_Assignment_: Reproduce all the entries exactly.

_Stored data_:
= Beginning of Section =

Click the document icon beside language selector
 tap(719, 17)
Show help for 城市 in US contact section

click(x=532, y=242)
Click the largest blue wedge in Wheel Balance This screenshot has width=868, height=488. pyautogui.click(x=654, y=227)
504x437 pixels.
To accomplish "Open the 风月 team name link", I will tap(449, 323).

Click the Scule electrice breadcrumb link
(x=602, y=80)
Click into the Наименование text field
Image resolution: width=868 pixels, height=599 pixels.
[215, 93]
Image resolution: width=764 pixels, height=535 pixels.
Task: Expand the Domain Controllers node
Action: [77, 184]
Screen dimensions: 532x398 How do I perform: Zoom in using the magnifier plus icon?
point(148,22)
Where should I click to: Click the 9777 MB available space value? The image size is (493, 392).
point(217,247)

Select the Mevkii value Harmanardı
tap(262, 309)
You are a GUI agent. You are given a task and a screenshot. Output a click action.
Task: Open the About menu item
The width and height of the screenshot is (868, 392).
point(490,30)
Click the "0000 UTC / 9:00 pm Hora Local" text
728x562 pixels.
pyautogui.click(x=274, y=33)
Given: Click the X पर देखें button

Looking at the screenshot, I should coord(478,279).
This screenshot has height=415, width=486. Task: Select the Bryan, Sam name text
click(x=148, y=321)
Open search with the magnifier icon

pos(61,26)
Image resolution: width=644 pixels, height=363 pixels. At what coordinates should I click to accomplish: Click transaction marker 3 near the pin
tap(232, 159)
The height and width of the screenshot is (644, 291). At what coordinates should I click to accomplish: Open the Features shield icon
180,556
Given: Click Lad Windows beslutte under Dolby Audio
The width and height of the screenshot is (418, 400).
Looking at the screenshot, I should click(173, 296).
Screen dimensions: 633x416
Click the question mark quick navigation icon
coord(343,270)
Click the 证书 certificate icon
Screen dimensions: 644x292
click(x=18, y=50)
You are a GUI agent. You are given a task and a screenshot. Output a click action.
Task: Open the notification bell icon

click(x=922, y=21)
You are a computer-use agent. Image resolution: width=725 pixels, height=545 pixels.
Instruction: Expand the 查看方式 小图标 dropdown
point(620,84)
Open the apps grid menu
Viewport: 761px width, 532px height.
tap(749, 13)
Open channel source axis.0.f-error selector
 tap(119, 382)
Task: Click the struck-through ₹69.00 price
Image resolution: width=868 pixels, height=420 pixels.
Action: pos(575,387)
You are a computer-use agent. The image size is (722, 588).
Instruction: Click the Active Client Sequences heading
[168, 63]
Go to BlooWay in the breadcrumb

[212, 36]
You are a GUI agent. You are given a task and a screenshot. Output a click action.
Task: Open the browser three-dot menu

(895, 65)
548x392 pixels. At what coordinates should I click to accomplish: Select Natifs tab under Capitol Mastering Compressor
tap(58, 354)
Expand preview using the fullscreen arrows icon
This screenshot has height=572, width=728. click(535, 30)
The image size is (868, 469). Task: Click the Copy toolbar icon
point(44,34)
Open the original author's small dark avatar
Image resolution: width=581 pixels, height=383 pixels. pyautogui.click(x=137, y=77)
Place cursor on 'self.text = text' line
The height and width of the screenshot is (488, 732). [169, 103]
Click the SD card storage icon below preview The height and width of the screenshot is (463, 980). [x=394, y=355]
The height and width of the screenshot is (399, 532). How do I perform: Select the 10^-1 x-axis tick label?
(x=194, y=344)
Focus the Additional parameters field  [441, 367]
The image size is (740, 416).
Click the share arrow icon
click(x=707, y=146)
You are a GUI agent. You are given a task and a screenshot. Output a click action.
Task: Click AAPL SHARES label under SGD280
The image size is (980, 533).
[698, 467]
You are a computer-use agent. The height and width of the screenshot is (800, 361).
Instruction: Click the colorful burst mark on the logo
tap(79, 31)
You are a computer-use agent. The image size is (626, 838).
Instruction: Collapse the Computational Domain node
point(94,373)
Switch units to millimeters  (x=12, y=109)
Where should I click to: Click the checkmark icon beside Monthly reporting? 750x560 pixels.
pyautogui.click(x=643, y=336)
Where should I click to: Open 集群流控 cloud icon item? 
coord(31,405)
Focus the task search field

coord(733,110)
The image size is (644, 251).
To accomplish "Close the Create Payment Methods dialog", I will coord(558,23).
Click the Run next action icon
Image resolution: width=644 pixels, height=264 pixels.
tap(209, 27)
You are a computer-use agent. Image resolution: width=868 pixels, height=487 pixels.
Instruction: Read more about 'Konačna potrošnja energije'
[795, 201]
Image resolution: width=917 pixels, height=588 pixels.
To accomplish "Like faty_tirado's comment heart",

= End of Section =

_Written solution_:
Click the document icon beside language selector
 tap(719, 17)
Show help for 城市 in US contact section

click(x=532, y=242)
Click the largest blue wedge in Wheel Balance This screenshot has width=868, height=488. pyautogui.click(x=654, y=227)
504x437 pixels.
To accomplish "Open the 风月 team name link", I will tap(449, 323).

Click the Scule electrice breadcrumb link
(x=602, y=80)
Click into the Наименование text field
Image resolution: width=868 pixels, height=599 pixels.
[215, 93]
Image resolution: width=764 pixels, height=535 pixels.
Task: Expand the Domain Controllers node
Action: [77, 184]
Screen dimensions: 532x398 How do I perform: Zoom in using the magnifier plus icon?
point(148,22)
Where should I click to: Click the 9777 MB available space value? The image size is (493, 392).
point(217,247)

Select the Mevkii value Harmanardı
tap(262, 309)
You are a GUI agent. You are given a task and a screenshot. Output a click action.
Task: Open the About menu item
The width and height of the screenshot is (868, 392).
point(490,30)
Click the "0000 UTC / 9:00 pm Hora Local" text
728x562 pixels.
pyautogui.click(x=274, y=33)
Given: Click the X पर देखें button

Looking at the screenshot, I should coord(478,279).
This screenshot has height=415, width=486. Task: Select the Bryan, Sam name text
click(x=148, y=321)
Open search with the magnifier icon

pos(61,26)
Image resolution: width=644 pixels, height=363 pixels. At what coordinates should I click to accomplish: Click transaction marker 3 near the pin
tap(232, 159)
The height and width of the screenshot is (644, 291). At what coordinates should I click to accomplish: Open the Features shield icon
180,556
Given: Click Lad Windows beslutte under Dolby Audio
The width and height of the screenshot is (418, 400).
Looking at the screenshot, I should click(173, 296).
Screen dimensions: 633x416
Click the question mark quick navigation icon
coord(343,270)
Click the 证书 certificate icon
Screen dimensions: 644x292
click(x=18, y=50)
You are a GUI agent. You are given a task and a screenshot. Output a click action.
Task: Open the notification bell icon

click(x=922, y=21)
You are a computer-use agent. Image resolution: width=725 pixels, height=545 pixels.
Instruction: Expand the 查看方式 小图标 dropdown
point(620,84)
Open the apps grid menu
Viewport: 761px width, 532px height.
tap(749, 13)
Open channel source axis.0.f-error selector
 tap(119, 382)
Task: Click the struck-through ₹69.00 price
Image resolution: width=868 pixels, height=420 pixels.
Action: pos(575,387)
You are a computer-use agent. The image size is (722, 588).
Instruction: Click the Active Client Sequences heading
[168, 63]
Go to BlooWay in the breadcrumb

[212, 36]
You are a GUI agent. You are given a task and a screenshot. Output a click action.
Task: Open the browser three-dot menu

(895, 65)
548x392 pixels. At what coordinates should I click to accomplish: Select Natifs tab under Capitol Mastering Compressor
tap(58, 354)
Expand preview using the fullscreen arrows icon
This screenshot has height=572, width=728. click(535, 30)
The image size is (868, 469). Task: Click the Copy toolbar icon
point(44,34)
Open the original author's small dark avatar
Image resolution: width=581 pixels, height=383 pixels. pyautogui.click(x=137, y=77)
Place cursor on 'self.text = text' line
The height and width of the screenshot is (488, 732). [169, 103]
Click the SD card storage icon below preview The height and width of the screenshot is (463, 980). [x=394, y=355]
The height and width of the screenshot is (399, 532). How do I perform: Select the 10^-1 x-axis tick label?
(x=194, y=344)
Focus the Additional parameters field  [441, 367]
The image size is (740, 416).
Click the share arrow icon
click(x=707, y=146)
You are a GUI agent. You are given a task and a screenshot. Output a click action.
Task: Click AAPL SHARES label under SGD280
The image size is (980, 533).
[698, 467]
You are a computer-use agent. The height and width of the screenshot is (800, 361).
Instruction: Click the colorful burst mark on the logo
tap(79, 31)
You are a computer-use agent. The image size is (626, 838).
Instruction: Collapse the Computational Domain node
point(94,373)
Switch units to millimeters  (x=12, y=109)
Where should I click to: Click the checkmark icon beside Monthly reporting? 750x560 pixels.
pyautogui.click(x=643, y=336)
Where should I click to: Open 集群流控 cloud icon item? 
coord(31,405)
Focus the task search field

coord(733,110)
The image size is (644, 251).
To accomplish "Close the Create Payment Methods dialog", I will coord(558,23).
Click the Run next action icon
Image resolution: width=644 pixels, height=264 pixels.
tap(209, 27)
You are a computer-use agent. Image resolution: width=868 pixels, height=487 pixels.
Instruction: Read more about 'Konačna potrošnja energije'
[795, 201]
Image resolution: width=917 pixels, height=588 pixels.
To accomplish "Like faty_tirado's comment heart",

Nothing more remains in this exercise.